Last week epitomized the highs and lows of hoping for an improvement in US-Iran relations. A BBC report on Sept. 5 that Iran’s Supreme Leader Ali Khamenei had approved Iranian cooperation with the US military in the fight against ISIS was met with near elation in many quarters. Some analysts (myself included) felt this announcement would clarify the strategic value of normalized US-Iran relations for the publics and policymakers of both countries. But after the ensuing Iranian denials that cooperation was in fact approved, the Americans went even further by denying even the possibility of formal cooperation. A Sept. 8 State Department briefing reiterated the exclusion of Iran from the broad 40-nation coalition announced by President Obama to combat ISIS, and Secretary of State John Kerry’s Sept. 12 assertion in Ankara that including Iran “would not be appropriate” because of its involvement in Syria and its alleged status as a “state sponsor of terror in various places” put the icing on the cake.

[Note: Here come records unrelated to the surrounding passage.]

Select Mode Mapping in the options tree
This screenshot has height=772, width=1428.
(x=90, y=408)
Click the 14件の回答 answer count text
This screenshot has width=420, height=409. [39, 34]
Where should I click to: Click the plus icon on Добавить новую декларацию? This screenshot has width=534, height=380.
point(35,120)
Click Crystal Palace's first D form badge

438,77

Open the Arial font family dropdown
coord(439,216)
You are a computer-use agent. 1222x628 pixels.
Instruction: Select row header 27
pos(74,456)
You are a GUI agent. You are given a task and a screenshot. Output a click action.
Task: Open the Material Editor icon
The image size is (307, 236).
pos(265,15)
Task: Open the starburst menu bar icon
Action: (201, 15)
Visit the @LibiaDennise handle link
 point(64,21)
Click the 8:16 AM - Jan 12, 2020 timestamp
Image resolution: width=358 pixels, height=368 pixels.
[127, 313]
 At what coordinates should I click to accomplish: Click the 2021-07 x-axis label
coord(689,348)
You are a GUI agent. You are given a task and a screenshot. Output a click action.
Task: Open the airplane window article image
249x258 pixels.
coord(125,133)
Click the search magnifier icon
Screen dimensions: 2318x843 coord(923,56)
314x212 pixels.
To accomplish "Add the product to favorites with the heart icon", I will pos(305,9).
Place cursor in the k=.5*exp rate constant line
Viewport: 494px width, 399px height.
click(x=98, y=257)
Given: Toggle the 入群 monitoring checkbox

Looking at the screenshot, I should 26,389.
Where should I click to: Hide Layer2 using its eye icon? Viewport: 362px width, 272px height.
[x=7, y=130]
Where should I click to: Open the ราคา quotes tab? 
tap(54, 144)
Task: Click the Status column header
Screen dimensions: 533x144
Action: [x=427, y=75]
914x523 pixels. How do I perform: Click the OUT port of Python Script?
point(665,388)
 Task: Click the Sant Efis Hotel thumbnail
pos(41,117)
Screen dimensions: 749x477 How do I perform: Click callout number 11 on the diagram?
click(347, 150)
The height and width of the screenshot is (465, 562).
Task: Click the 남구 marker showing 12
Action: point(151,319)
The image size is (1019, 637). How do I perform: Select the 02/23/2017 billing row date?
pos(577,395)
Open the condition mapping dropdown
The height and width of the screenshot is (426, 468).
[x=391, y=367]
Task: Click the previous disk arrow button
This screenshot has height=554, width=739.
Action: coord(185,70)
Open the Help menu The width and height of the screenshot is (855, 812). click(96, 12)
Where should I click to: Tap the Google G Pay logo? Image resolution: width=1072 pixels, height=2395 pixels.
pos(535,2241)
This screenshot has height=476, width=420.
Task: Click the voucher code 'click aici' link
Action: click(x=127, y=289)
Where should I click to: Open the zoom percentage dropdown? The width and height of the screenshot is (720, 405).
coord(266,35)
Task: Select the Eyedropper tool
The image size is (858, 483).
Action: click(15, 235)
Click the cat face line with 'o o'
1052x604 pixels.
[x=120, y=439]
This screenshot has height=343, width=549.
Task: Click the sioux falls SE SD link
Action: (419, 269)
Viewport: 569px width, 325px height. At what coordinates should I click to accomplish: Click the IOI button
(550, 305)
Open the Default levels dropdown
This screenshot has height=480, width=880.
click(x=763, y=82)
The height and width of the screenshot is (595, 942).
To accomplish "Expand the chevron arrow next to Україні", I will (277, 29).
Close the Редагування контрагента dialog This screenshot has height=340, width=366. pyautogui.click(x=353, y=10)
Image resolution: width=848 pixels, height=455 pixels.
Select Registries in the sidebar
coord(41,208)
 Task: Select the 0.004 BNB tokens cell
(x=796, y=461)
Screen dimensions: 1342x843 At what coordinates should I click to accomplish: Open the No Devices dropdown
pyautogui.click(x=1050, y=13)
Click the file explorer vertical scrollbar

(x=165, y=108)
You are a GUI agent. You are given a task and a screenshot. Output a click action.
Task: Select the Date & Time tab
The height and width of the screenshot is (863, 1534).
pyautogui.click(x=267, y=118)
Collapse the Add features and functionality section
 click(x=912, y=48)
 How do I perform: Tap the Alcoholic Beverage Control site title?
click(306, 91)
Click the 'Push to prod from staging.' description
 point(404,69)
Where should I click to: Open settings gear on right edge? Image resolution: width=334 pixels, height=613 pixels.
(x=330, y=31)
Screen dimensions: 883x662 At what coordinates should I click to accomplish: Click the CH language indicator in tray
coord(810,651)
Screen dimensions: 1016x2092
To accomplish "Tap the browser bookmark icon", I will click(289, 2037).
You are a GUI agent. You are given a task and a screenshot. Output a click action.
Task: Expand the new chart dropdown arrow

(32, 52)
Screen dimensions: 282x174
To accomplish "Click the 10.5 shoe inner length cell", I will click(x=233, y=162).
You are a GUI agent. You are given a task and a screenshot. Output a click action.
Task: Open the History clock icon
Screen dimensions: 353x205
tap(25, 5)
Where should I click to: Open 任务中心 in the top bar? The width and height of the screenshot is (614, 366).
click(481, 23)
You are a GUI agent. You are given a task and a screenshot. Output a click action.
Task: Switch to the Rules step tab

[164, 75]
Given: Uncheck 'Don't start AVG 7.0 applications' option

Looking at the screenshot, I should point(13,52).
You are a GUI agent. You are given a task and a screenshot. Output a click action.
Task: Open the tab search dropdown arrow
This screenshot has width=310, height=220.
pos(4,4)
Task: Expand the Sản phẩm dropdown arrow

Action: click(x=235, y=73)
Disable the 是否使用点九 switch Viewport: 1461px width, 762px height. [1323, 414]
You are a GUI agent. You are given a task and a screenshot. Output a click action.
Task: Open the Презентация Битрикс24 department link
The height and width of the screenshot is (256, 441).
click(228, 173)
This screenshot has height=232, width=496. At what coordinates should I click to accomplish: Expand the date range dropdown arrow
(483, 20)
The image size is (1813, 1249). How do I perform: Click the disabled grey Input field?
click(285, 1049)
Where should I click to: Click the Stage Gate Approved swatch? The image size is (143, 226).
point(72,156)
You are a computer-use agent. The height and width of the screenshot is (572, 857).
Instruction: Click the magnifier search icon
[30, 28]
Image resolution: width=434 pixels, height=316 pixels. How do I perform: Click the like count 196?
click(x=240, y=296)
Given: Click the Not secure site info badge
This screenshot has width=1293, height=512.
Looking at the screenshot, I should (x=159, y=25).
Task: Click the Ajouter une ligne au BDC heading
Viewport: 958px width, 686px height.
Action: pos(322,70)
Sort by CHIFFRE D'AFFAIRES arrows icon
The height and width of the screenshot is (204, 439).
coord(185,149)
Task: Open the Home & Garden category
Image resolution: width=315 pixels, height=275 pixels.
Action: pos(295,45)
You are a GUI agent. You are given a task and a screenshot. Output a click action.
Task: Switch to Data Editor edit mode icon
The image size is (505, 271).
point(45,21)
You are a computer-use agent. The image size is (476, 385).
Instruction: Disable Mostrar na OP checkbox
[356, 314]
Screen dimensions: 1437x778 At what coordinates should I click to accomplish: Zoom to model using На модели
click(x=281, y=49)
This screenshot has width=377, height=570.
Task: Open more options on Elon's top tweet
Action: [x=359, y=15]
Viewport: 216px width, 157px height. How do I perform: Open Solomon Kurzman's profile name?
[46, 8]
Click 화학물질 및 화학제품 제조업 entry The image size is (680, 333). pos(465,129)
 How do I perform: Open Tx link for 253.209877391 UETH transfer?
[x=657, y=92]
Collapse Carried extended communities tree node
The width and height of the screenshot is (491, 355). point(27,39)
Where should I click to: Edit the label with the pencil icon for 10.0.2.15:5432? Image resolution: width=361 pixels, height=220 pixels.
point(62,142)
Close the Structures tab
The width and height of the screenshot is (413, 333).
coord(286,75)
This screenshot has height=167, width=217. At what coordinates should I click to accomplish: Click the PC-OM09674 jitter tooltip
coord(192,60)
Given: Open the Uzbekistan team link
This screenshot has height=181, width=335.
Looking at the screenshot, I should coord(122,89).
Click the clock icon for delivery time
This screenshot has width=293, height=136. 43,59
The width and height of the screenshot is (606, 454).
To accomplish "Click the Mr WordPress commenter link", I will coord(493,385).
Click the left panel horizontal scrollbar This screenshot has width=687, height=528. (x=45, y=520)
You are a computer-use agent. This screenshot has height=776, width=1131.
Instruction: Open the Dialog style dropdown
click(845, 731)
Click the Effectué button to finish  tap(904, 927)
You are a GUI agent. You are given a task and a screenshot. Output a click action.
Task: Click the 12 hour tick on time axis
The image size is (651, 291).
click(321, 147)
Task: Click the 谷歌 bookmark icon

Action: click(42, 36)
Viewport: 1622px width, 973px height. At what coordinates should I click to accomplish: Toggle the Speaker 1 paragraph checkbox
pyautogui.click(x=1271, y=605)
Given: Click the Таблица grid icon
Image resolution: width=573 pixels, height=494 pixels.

Perhaps unsurprisingly, Iranian hardliners have taken heart from this very public snub. Even Marziah Afkham, the spokesperson for the Foreign Ministry, a stronghold of pragmatists who favors improved relations with the West, felt compelled toregister “serious doubts about [the coalition’s] seriousness to fight against the root and true reasons for terrorism.” She noted without elaboration that “[s]ome of the countries in the coalition are among the financial and military supporters of terrorists in Iraq and Syria.”

Unlike US policymakers, Iranian statesmen—and the wider public—have a long memory. As the recent anniversary of Sept. 11 reminds us to “never forget,” we can do little but remember the lives lost and contemplate how the United States was drawn into a global conflict with religious extremists 13 years ago. For Iranians, however, the fateful date came four years before.

The Taliban reached global prominence in 1998, a year when its fighters launched a devastating offensive in northern Afghanistan. Much as the Islamic State in Syria and Iraq (ISIS) last month swept across northern Iraq, forcing the Kurdish Peshmerga to retreat to within 40kms of Erbil, the better-armed and better-organized Taliban overcame all resistance by the Iran and Uzbekistani-backed coalition there during that summer. On Aug 8, it captured Mazar-e Sharif, Afghanistan’s fourth largest city, located just 100km from the border with Uzbekistan. Overwhelming local militias, Taliban troops and their allies massacred an estimated 2,000 Hazara civilians in what Human Rights Watch called “one of the worst atrocities of Afghanistan’s long civil war.” In addition, they stormed the Iranian consulate, killing a journalist and ten members of the diplomatic mission, despite assurances from the government of Pakistan, a chief sponsor of the Taliban at the time, that diplomats would not be targeted.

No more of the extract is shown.